***** Material provided *****

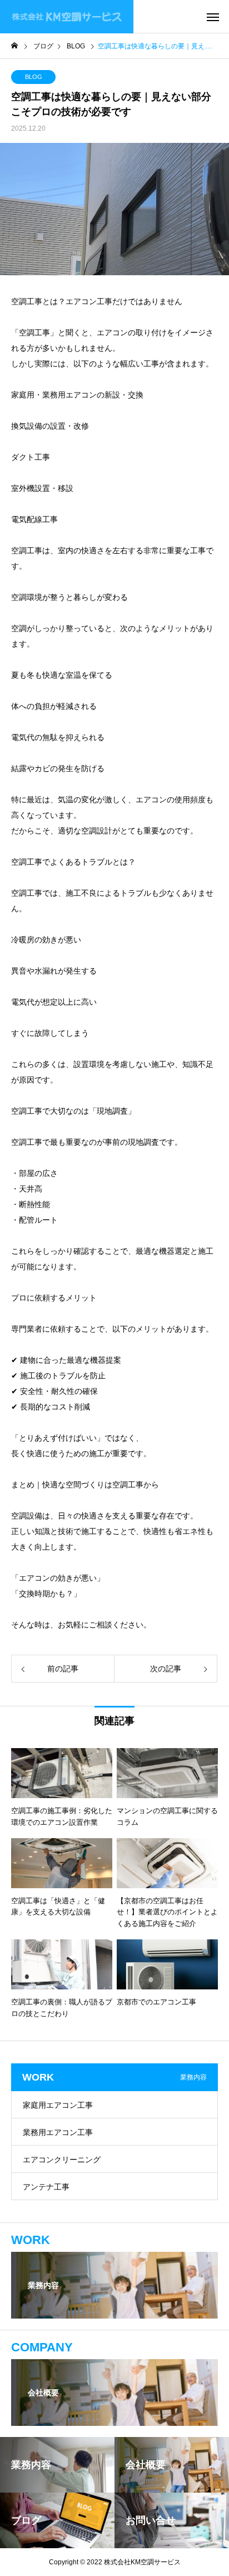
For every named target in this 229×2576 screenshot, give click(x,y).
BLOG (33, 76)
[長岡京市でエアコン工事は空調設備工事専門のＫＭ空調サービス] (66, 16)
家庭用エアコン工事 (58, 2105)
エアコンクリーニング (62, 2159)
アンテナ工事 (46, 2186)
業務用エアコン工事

*****

■ Work required: Skip every image and output the remaining records exactly.

■ Output for this exercise:
For every named target in this 229×2576 screenshot, give click(x,y).
BLOG (33, 76)
[長岡京市でエアコン工事は空調設備工事専門のＫＭ空調サービス] (66, 16)
家庭用エアコン工事 (58, 2105)
エアコンクリーニング (62, 2159)
アンテナ工事 (46, 2186)
業務用エアコン工事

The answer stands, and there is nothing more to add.